This situation escalated quickly.

NoParking_2-662x1024.jpg
SDOT

In a video posted on Reddit (see below), a car driver appears to be parked directly in front of an official sign (like the one at right) telling drivers to "please" not park in the cycle track.

Reached via Reddit, the cyclist says he commutes from Ballard to downtown via the Fremont Bridge and Dexter Avenue. Dexter is where the incident this morning took place. He's a software engineer who asked not to be named.

"I admitted in the thread," he says, "that I wasn't as polite as I could have been, but I was frustrated at the time, and I did try to be diplomatic at the beginning." You'll notice that early on, the woman unnecessarily ratchets up the tension several notches by telling him she doesn't give a fuck about literally anything he has to say.

In three helmet-cam videos posted on his YouTube channel over the past few months, where he repeatedly encounters delivery trucks blocking the bike lane, the cyclist is clearly annoyed, but consistently patient and polite. "FedEx is a habitual offender on Dexter Ave N," he tells me, "but offenders include delivery trucks, moving trucks, private passenger vehicles, etc." I've written about these and other bicycle lane blockages (smurf turds!) before.

I've asked the Seattle Department of Transportation whether it will make these warning signs bigger and make clear what the penalties are for ignoring them.
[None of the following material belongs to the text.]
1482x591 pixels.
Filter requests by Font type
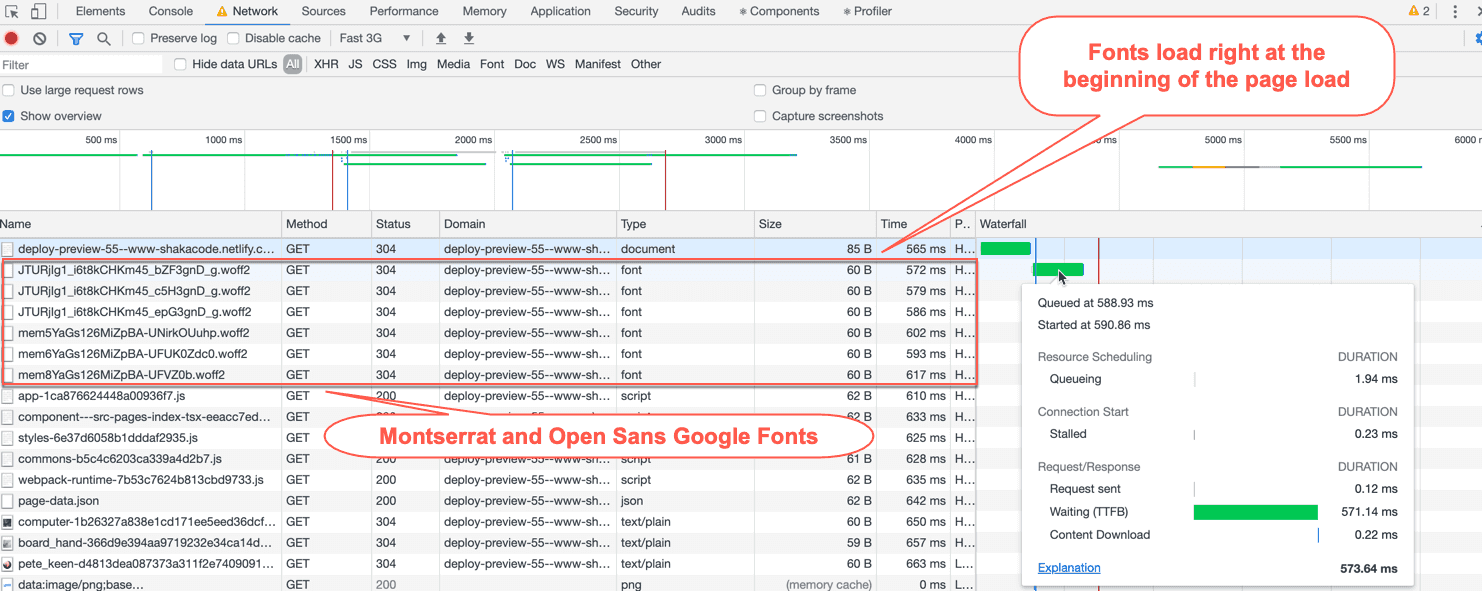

I'll update if I hear back. Remember:

Seattle Police Department spokesperson Patrick Michaud says that as a patrol officer, he used to regularly cite drivers for parking in the bike lane on 12th Avenue on Capitol Hill—minimum $124 fine, $191 if the blockage causes a collision. (Earlier this summer, in that same bike lane, I found the path blocked by a delivery truck.)

To solve the problem, all people need to do is find a parking spot, like the rest of us, without blocking traffic. But everyone can help. See a bike lane blocked? Call the police non-emergency line (206-625-5011), Michaud says, and they'll send a parking enforcement or patrol officer out. Or if you can't remember that number, call 911.

UPDATE: SDOT spokesperson Rick Sheridan responds: The department "will request additional enforcement from SPD along this street to address any illegal parking in a bike lane," will include the penalty for parking illegally in bike lanes on public signs "going forward," and consider creating larger signs.